Given the title, I expected this to be about how PG improved their counting. This is not what it was about.
I remember working over half a billion records and having problems when I needed a count. I used count(id) but that was mainly from internet mantra. I did not see an improvement. Using Citus gave me a significant improvement from 7 minutes to 1. And that was just a single coordinator, two workers on the same host. It could become much much better.
If the data is very stagnant and writes are very low the triggers are great. Usually the "close enough" with pages is good if you have over 100k since paging - please correct me if I'm wrong - is sometimes 1k off.
My preference is Citus as a catch all, but a trigger, a Redis cache managed at the app level, or using page counts are all . really useful for stickier situations.
As an alternative to page counts, we used HLLs to estimate (unique) cardinality, and were quite happy with it. There is a postgres extension (postgresql-hll) and also a version for the JVM using the same algorithm/data format.
Sorry for being a bit off topic, but anyone out there who is using PostgreSQL in production, how do you manage tables with lots of updates? Is auto-vacuum doing good enough job for you or do you have to run “vacuum full” regularly?
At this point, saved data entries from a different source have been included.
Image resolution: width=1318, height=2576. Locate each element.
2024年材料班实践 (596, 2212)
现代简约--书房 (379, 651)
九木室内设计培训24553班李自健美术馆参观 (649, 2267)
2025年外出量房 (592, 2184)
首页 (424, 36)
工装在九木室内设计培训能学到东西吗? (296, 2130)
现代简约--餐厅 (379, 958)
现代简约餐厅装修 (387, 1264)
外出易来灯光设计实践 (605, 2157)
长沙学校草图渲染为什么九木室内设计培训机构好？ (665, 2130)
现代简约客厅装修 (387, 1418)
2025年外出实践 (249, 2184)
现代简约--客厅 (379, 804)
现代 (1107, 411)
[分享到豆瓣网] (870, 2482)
For our use case, we found the best approach was to clone all of the data to a temporary table with indices and constraints disabled, perform the updates, re-enable indices and constraints, and then replace the production table with the temporary table. This only works if you are able to update your data in bulk, and if some lag time in your updates is OK. This also has the benefit of never locking your production table.
In situations where real-time updates are important, the key is to minimize your indices as much as possible. Read up on heap only tuples (HOT). If that all isn't enough, maybe consider sharding your database.
Never run VACUUM FULL; it locks too aggressively. Let autovacuum do the job.
If you are updating lots of rows, specify a low fill factor, both indexes and tables. It will avoid table bloat from dead pages by reusing existing pages for updates rather than appending the latest row version to a new page (and avoids the associated index update)
We have busy tables with lots of record churn some which receive 2000 xacts/s. I’ve found that they will never shrink down until you do a full vacuum but regular vacuum is good at reusing pages so tables won’t outgrow their max size during busiest periods. We never run full vacuums because we’ve never found it to be necessary.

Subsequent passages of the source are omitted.